Intitulado “Espetáculo degradante no Supremo”, o editorial sustenta que a sessão expôs divergências internas na Corte e terminou sem uma decisão sobre a abertura da investigação. A avaliação e os termos utilizados são de responsabilidade do jornal.
Pedido de vista interrompe julgamento
Durante a sessão, os ministros discutiram questões relacionadas ao rito, à relatoria e ao procedimento a ser adotado. O ministro Flávio Dino pediu vista, interrompendo a análise da questão principal.
Segundo o editorial, as discussões preliminares acabaram deixando em segundo plano o conteúdo das mensagens atribuídas a Moraes e ao ex-banqueiro Daniel Vorcaro. O Estadão criticou essa condução e considerou que o tribunal deveria enfrentar diretamente as suspeitas apresentadas no caso.

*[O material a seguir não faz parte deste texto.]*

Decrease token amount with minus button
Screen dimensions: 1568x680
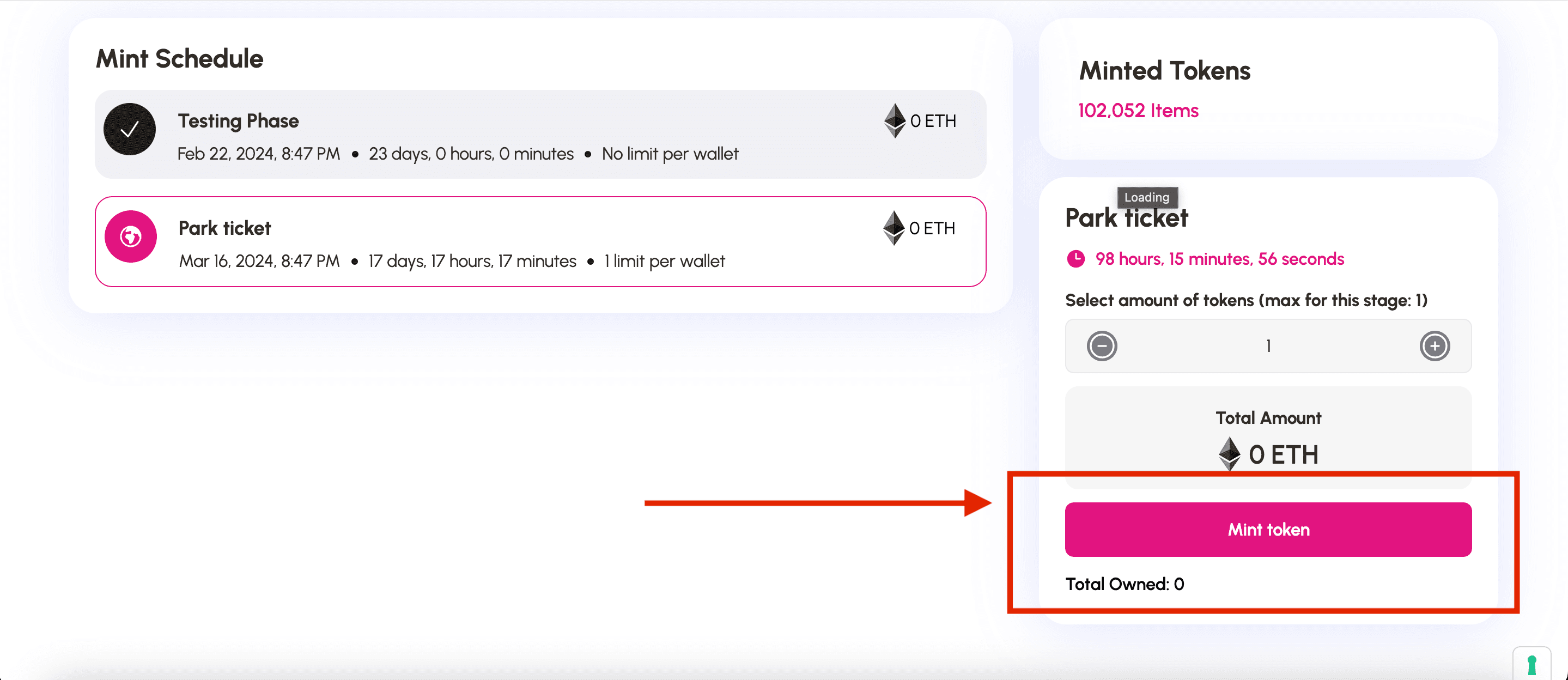pyautogui.click(x=1102, y=346)
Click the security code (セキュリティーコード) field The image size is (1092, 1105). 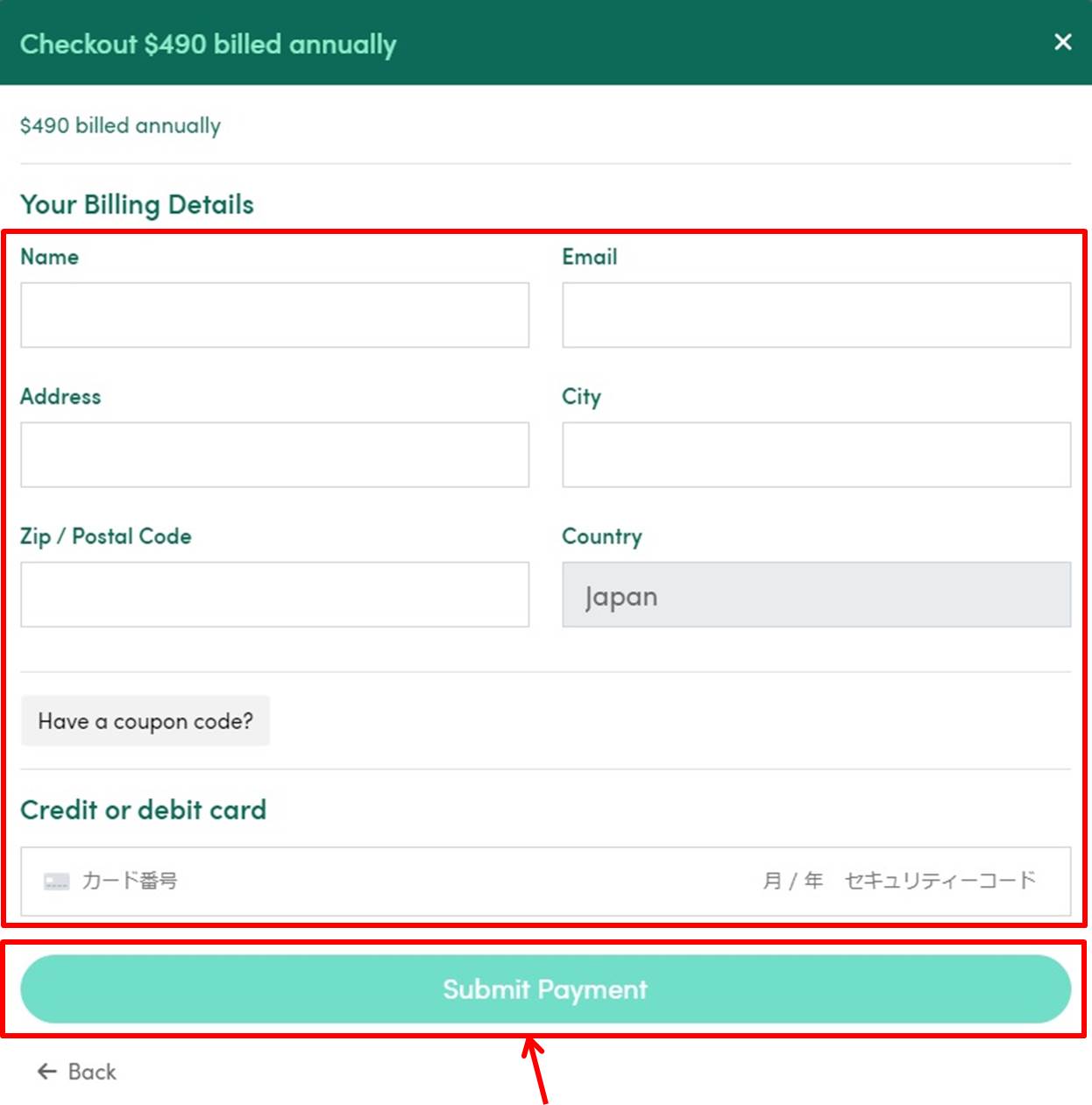[x=940, y=881]
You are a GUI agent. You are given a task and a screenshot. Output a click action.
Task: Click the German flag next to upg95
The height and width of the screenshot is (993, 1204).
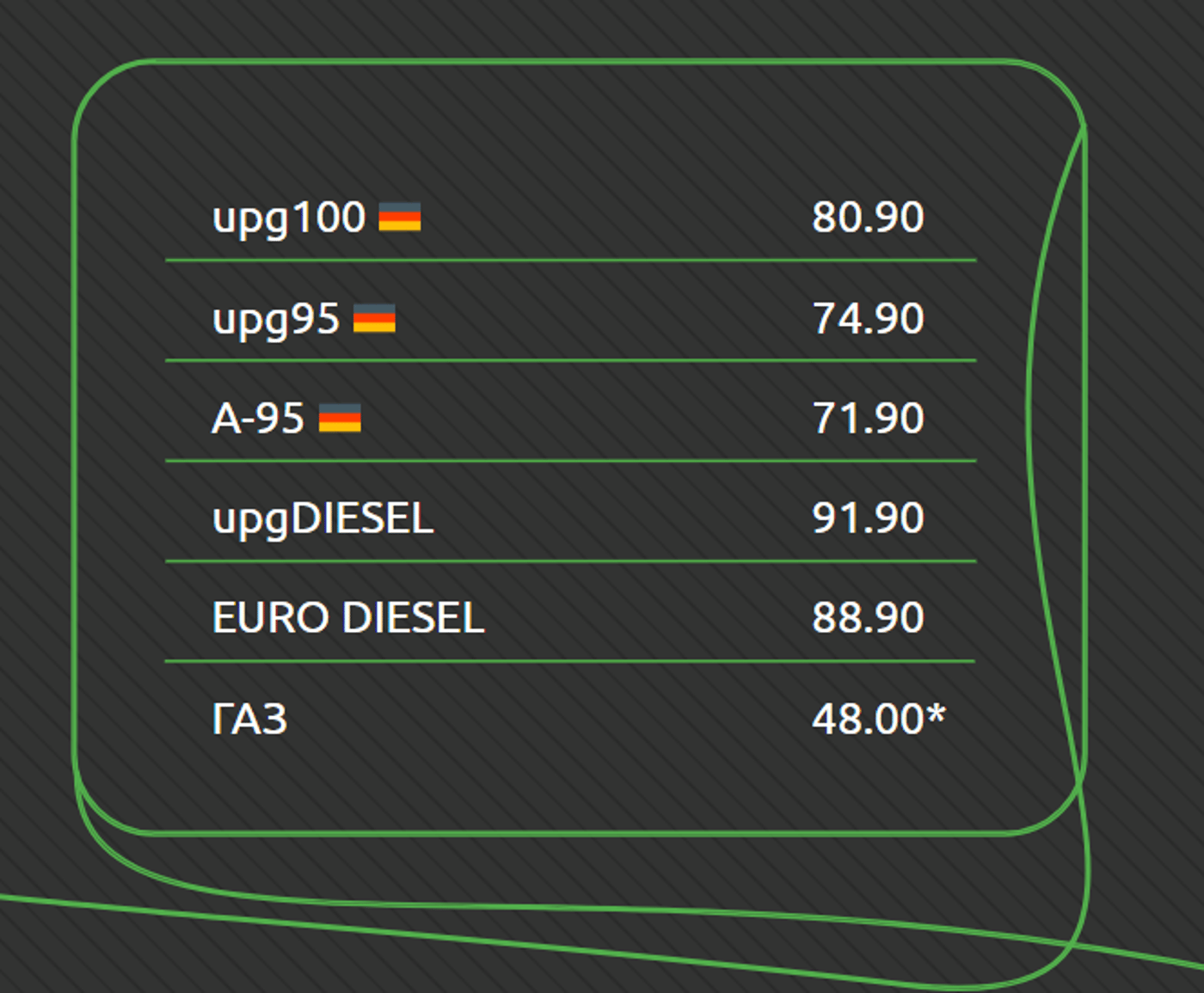[374, 318]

O texto também menciona os desentendimentos ocorridos durante a sessão, incluindo uma discussão entre Alexandre de Moraes e André Mendonça envolvendo a Polícia Federal, além das divergências de Gilmar Mendes e Flávio Dino com o presidente do STF, Edson Fachin, sobre a condução do processo.
Cármen Lúcia manifesta constrangimento
Um dos momentos destacados pelo editorial foi a manifestação da ministra Cármen Lúcia. Segundo os relatos sobre a sessão, ela pediu desculpas pelo “mal-estar cívico” provocado pelas discussões e afirmou estar “envergonhada”.

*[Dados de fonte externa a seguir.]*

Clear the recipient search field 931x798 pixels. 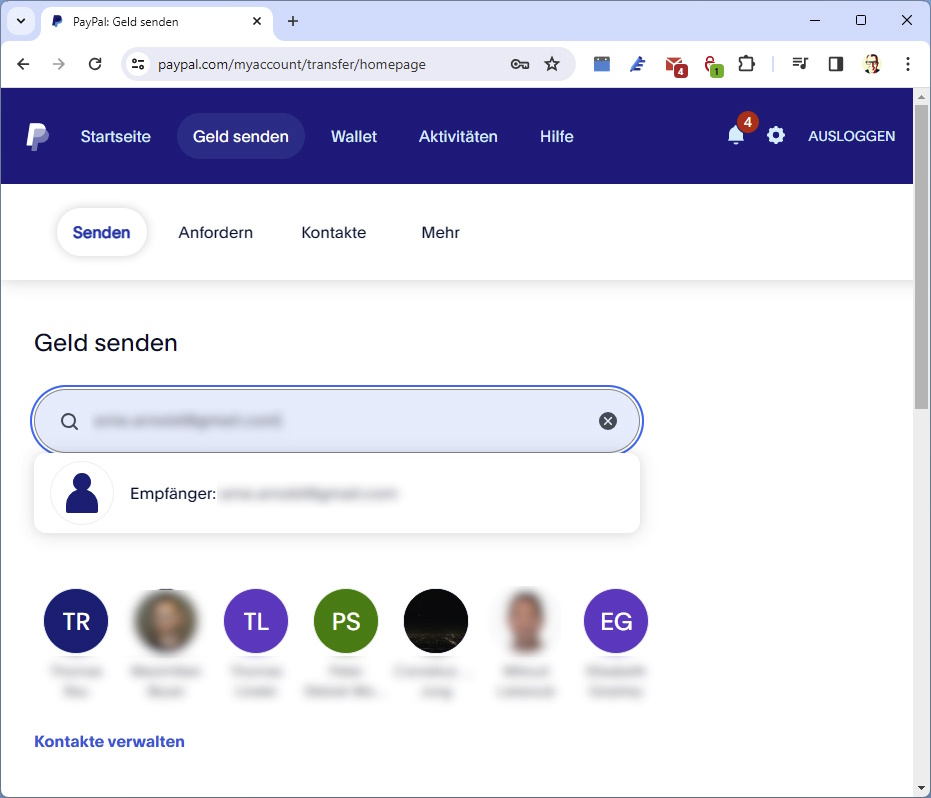pos(608,421)
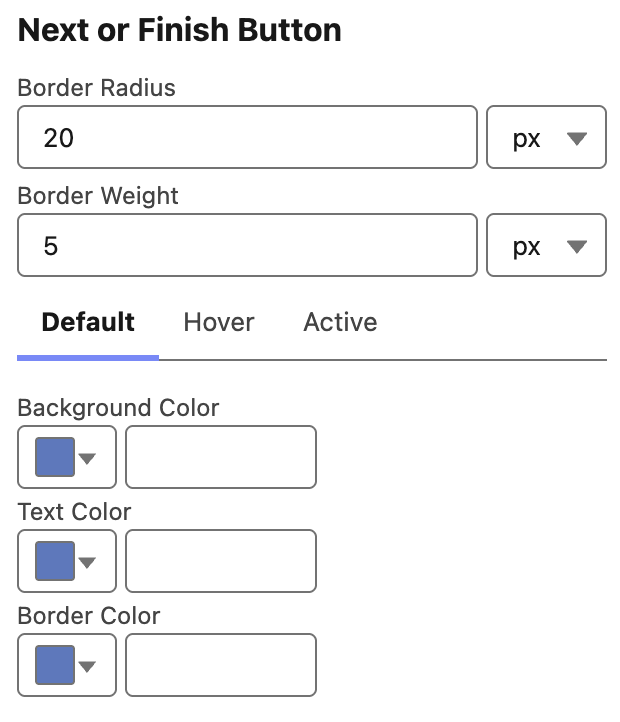620x722 pixels.
Task: Expand the Background Color picker arrow
Action: pos(87,459)
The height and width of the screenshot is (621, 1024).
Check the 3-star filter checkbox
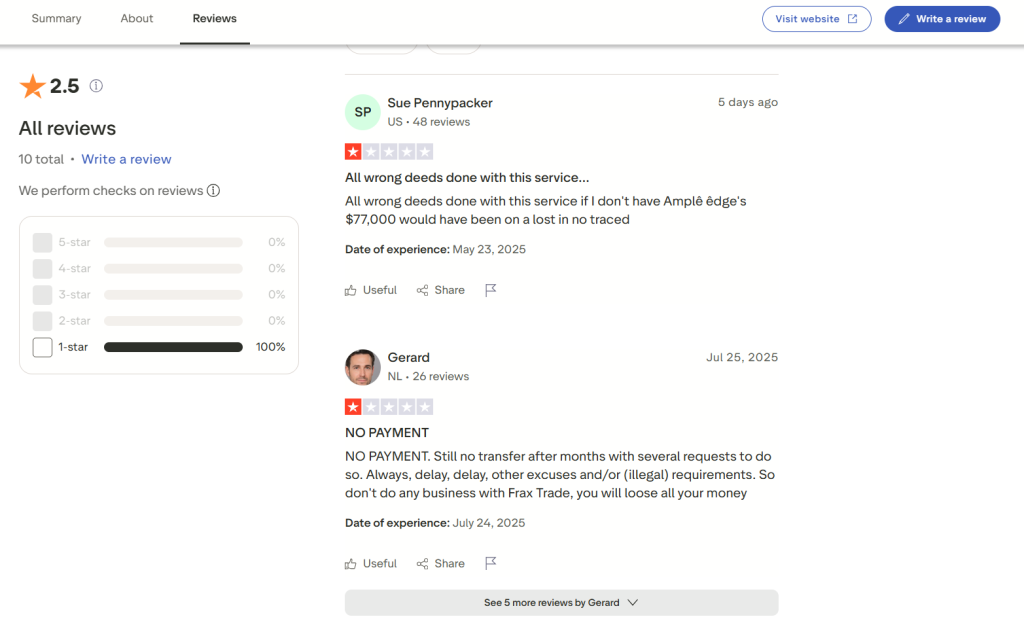click(x=42, y=295)
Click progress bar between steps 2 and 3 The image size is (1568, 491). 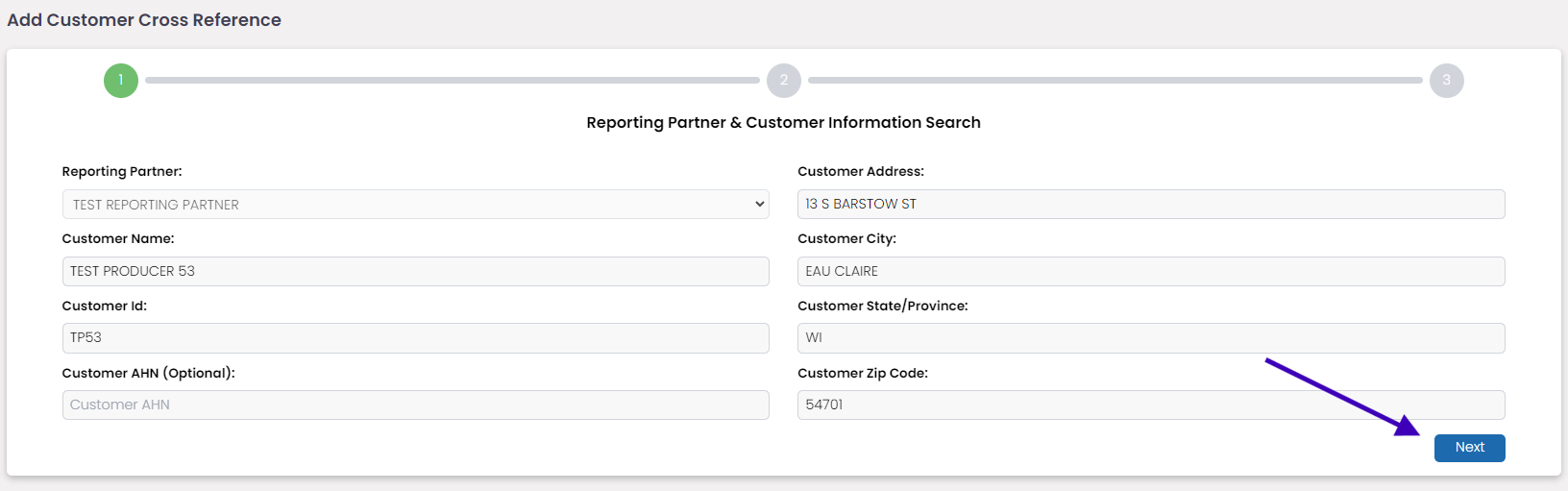[1115, 81]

A partir dessa declaração, o Estadão ampliou sua crítica à Corte e escreveu que “todo o Brasil decente está envergonhado”. A frase representa a posição editorial do jornal diante dos acontecimentos registrados no plenário.
Editorial cobra análise das suspeitas
O jornal também criticou o fato de, em sua avaliação, a sessão ter concentrado grande parte do debate em questões processuais sem avançar sobre o conteúdo das suspeitas envolvendo Moraes.
Com o pedido de vista de Flávio Dino, o julgamento foi interrompido sem uma decisão de mérito sobre a abertura da investigação. As críticas publicadas pelo Estadão constituem uma posição institucional e editorial do veículo, e não uma conclusão judicial sobre as acusações discutidas no processo.